I did, however, choose what I will have professionally. I have exactly what I willed to have in my career. The rest, I left up to fate. I think that life, society, or whatever, teaches us that some things in our life, those personal life things we covet, are “up to fate”, and others are of our own making. Is that true?
I certainly have control over my professional life. I can certainly will that, and have absolute control over it. But what about the rest? What about family? What about relationships? Can you choose that? Or does it just happen? Do you take what life puts in front of you, or do you go after it the same way you go after your professional career? I was taught that those types of things just “happen”, and you “make” your professional life happen.
What do you do when those things that are supposed to “just happen” do not happen? What do you do when you wake up and realize, “Hey, I chose the career, I chose exactly what would happen, and I suppose I assumed the rest would happen on its own, because that’s what I was taught?”… What do you do when you wake up and realize, “Hell, I have everything and more that I could ever need and want, but god, it sucks to not have someone to give it to?” Traveling alone sucks. Have you ever done that? I do it all the time. Going to the park alone sucks. Been there? Going to a movie alone sucks. Done that?
Who says that there is “someone out there” for each of us? I have many friends, friends of the family, who have spent their entire life alone. No God, no One, guarantees that “that person” is out there. Look at the people who spend their life alone, thinking that life was going to make “fate” happen. What happened to them? I think that we were sold a crock of shit.
There is a spectrum. It is the spectrum of compatibility. The reality is that there is always someone more compatible with us than the one we are currently with. We choose the point at which we are willing to settle on the compatibility spectrum. Okay, so I chose crap for compatibility. Two times. I admit that. :-) But, the obvious statement is that I was willing to settle, because someone was willing to settle with me. Live and learn.
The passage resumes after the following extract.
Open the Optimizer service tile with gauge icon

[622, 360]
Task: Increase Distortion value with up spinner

So, what does one do when one realizes one has so much to share, and one has no one to share it with? What do you do? Work out like crazy? Starve yourself to death? Go to a bar? Find some hobbies and join groups? Look online?
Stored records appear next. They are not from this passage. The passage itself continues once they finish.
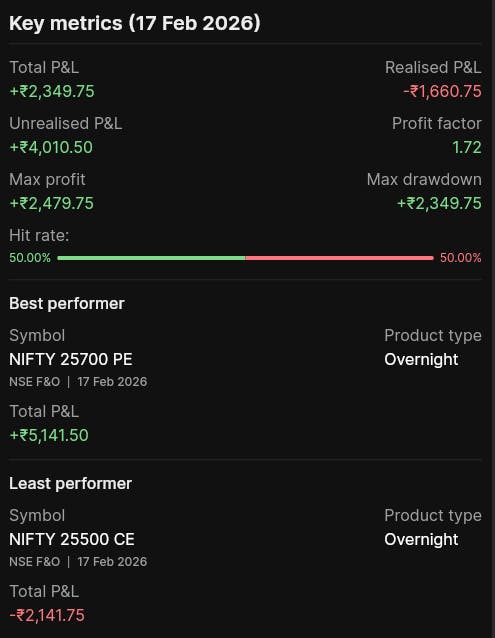Click Overnight product type under Least performer

click(421, 539)
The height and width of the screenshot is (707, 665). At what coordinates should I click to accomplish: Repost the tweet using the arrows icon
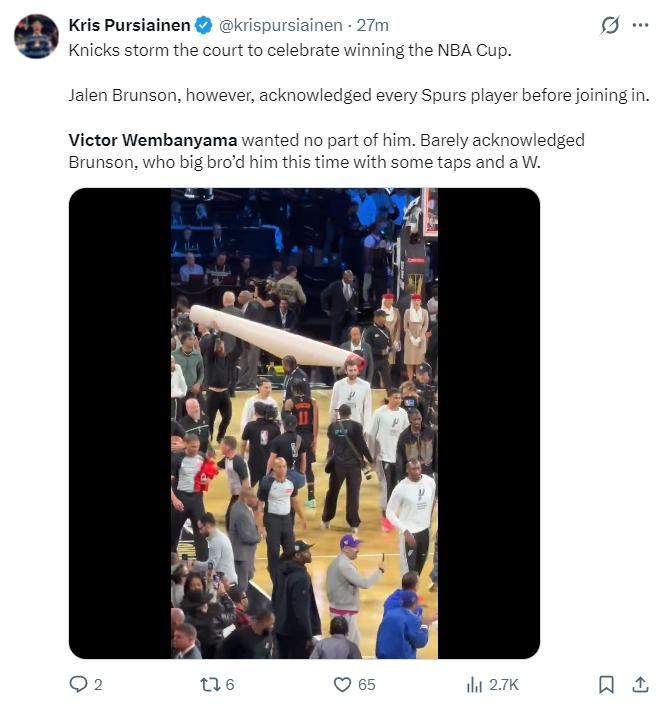tap(210, 684)
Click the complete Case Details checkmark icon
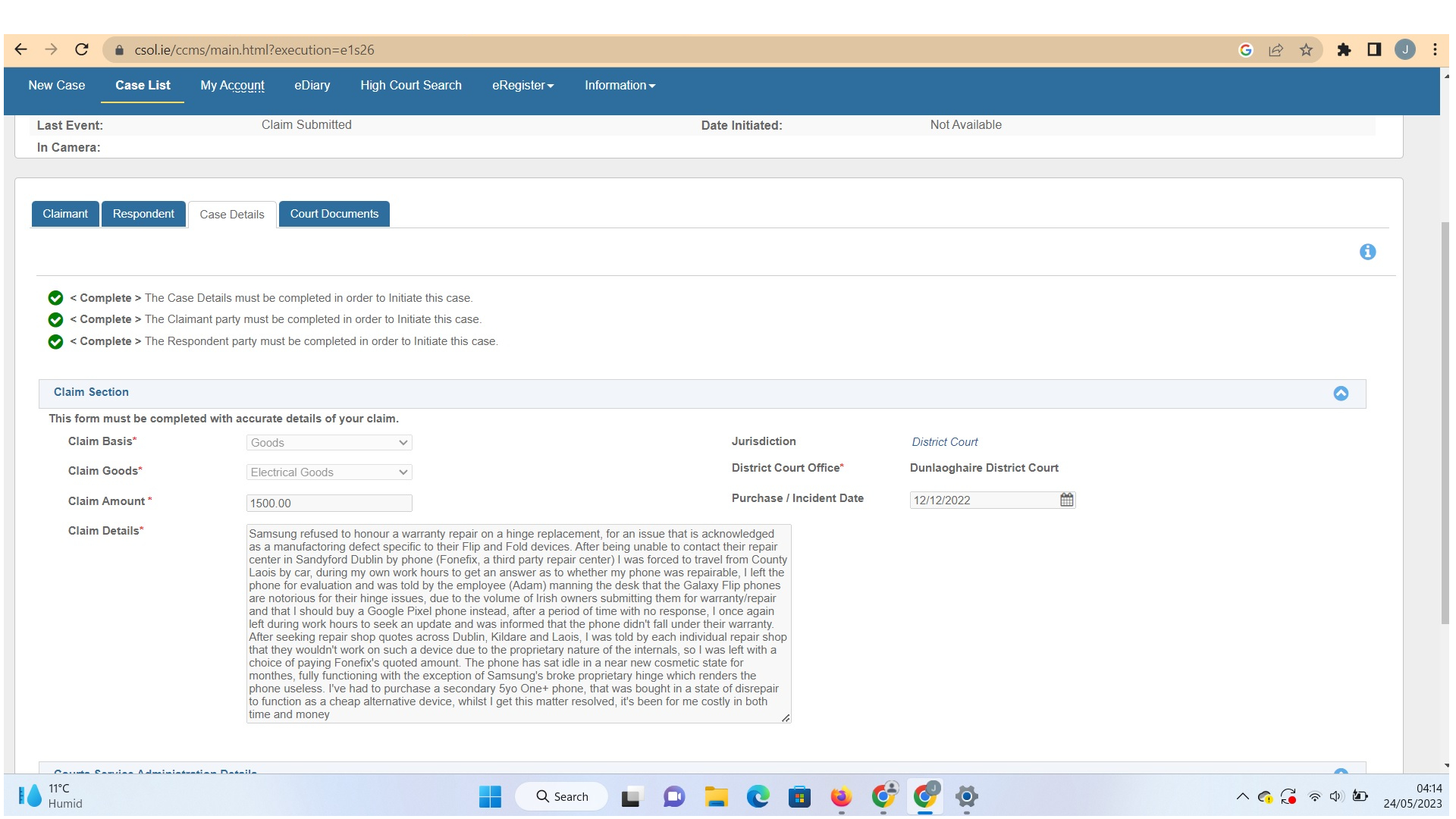The width and height of the screenshot is (1456, 819). click(55, 297)
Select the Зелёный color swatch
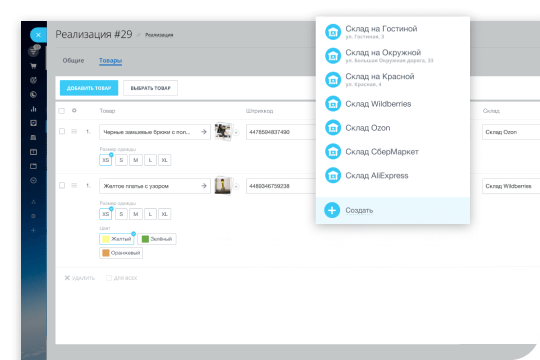Screen dimensions: 540x360 pyautogui.click(x=157, y=239)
My generation is the loneliest generation. We have the greatest number of portals in which to communicate with others, and yet we find ourselves incredibly lonely, marrying poorly, divorcing early, and sharing children with others. That’s a whole other story, as to why we do this as opposed to our grandparents, so I won’t go into that here.
Anyway, the point is, at what point did you realize that you were leaving your “choices” to fate, and what did you do about them? Did you just continue to “hope” that fate would work? Or did you do something specific to “will” those things to happen that we were always taught we had no control over?
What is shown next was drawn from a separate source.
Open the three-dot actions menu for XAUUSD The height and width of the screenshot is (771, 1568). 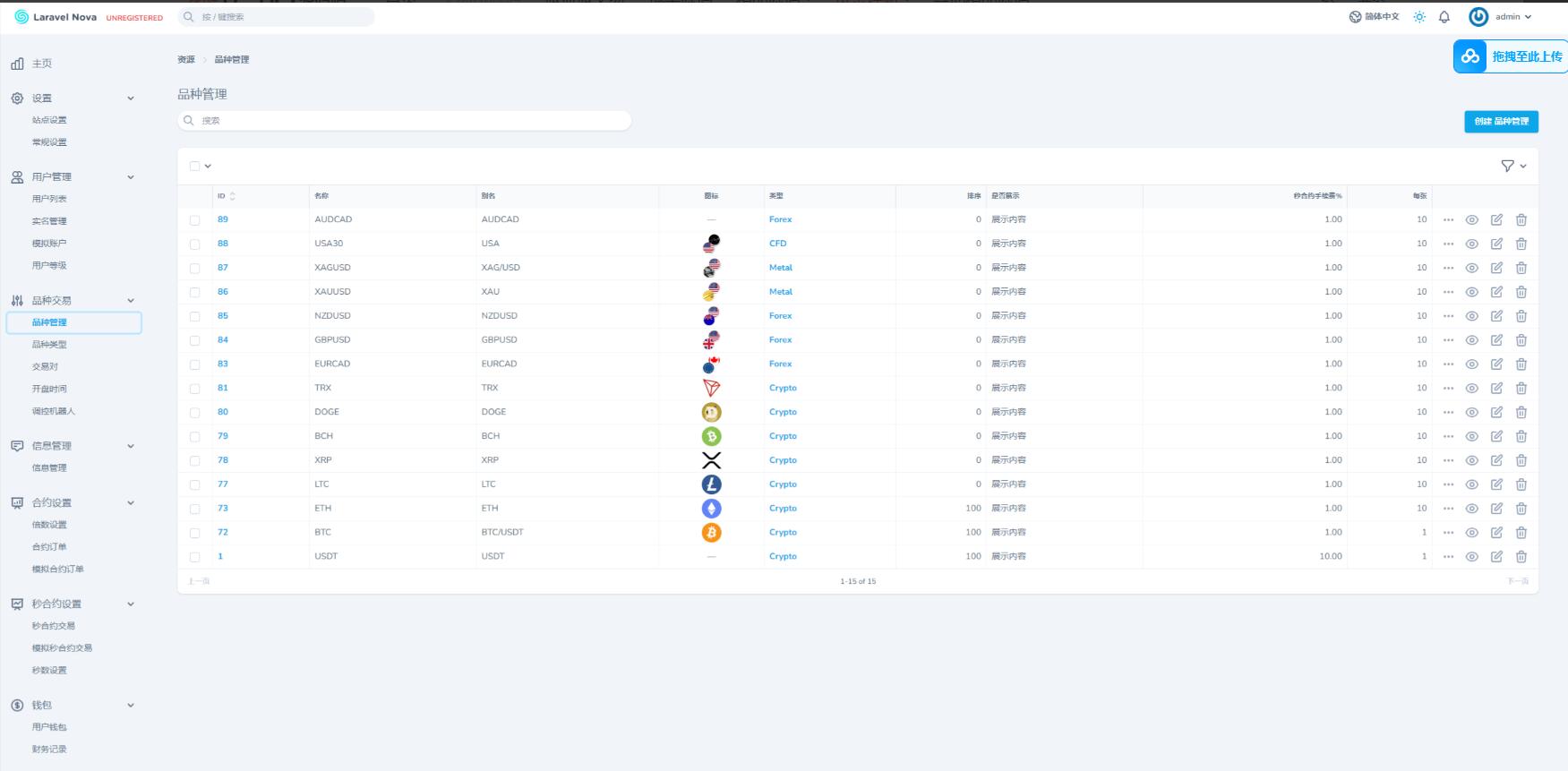(x=1448, y=292)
Did you give up your money? Did you give up your life? What did you sacrifice to finally have exactly what you wanted, but were told it was left to fate?
What did you sacrifice from fate that you wanted within your control? Did you sacrifice the relationship, the family, for the career? How did you determine which made the cut?
I can’t figure that one out. Life is complicated; and I guess, that’s what keeps us going. But at some point, you just sigh, and say to yourself, “How much money and professional success is enough to pretend that nothing else matters?”